Assessing the suitability of general practice electronic health records for clinical prediction model development: a data quality assessment

  • Sharmala Thuraisingam,
  • Patty Chondros,
  • Michelle M. Dowsey,
  • Tim Spelman,
  • Stephanie Garies,
  • Peter F. Choong,
  • Jane Gunn,
  • Jo-Anne Manski-Nankervis

Journal volume & issue
Vol. 21, no. 1
pp. 1 – 11


Read online

Abstract Background The use of general practice electronic health records (EHRs) for research purposes is in its infancy in Australia. Given these data were collected for clinical purposes, questions remain around data quality and whether these data are suitable for use in prediction model development. In this study we assess the quality of data recorded in 201,462 patient EHRs from 483 Australian general practices to determine its usefulness in the development of a clinical prediction model for total knee replacement (TKR) surgery in patients with osteoarthritis (OA). Methods Variables to be used in model development were assessed for completeness and plausibility. Accuracy for the outcome and competing risk were assessed through record level linkage with two gold standard national registries, Australian Orthopaedic Association National Joint Replacement Registry (AOANJRR) and National Death Index (NDI). The validity of the EHR data was tested using participant characteristics from the 2014–15 Australian National Health Survey (NHS). Results There were substantial missing data for body mass index and weight gain between early adulthood and middle age. TKR and death were recorded with good accuracy, however, year of TKR, year of death and side of TKR were poorly recorded. Patient characteristics recorded in the EHR were comparable to participant characteristics from the NHS, except for OA medication and metastatic solid tumour.
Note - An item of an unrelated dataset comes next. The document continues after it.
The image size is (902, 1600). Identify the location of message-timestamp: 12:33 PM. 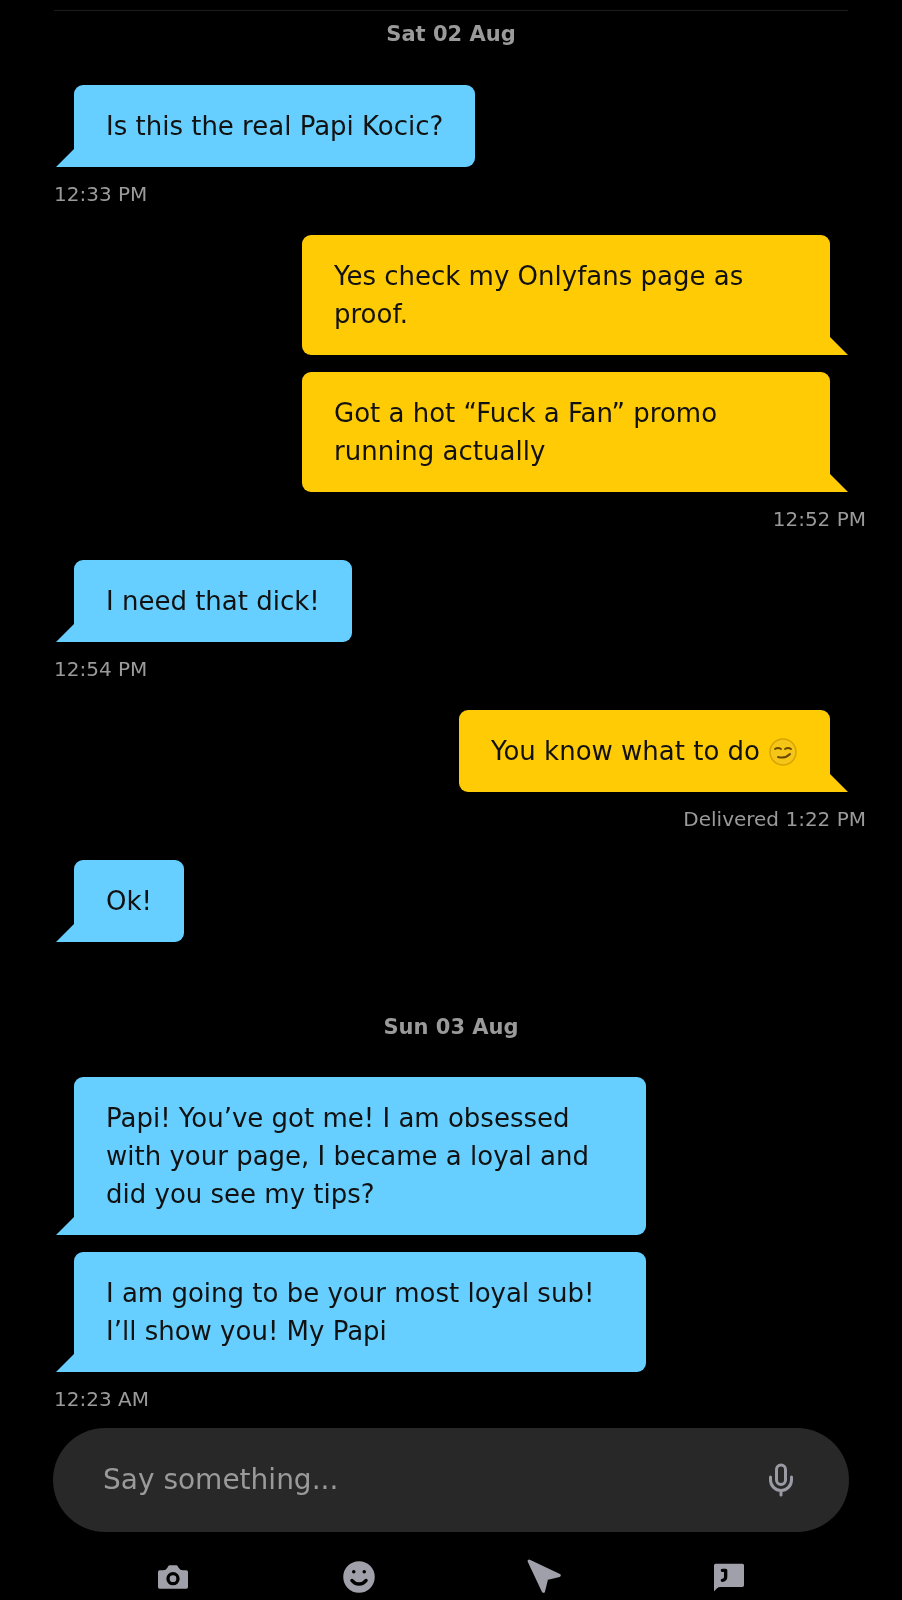
(101, 194).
Conclusions In this study, data relating to the outcome, competing risk and two predictors were unfit for prediction model development. This study highlights the need for more accurate and complete recording of patient data within EHRs if these data are to be used to develop clinical prediction models. Data linkage with other gold standard data sets/registries may in the meantime help overcome some of the current data quality challenges in general practice EHRs when developing prediction models.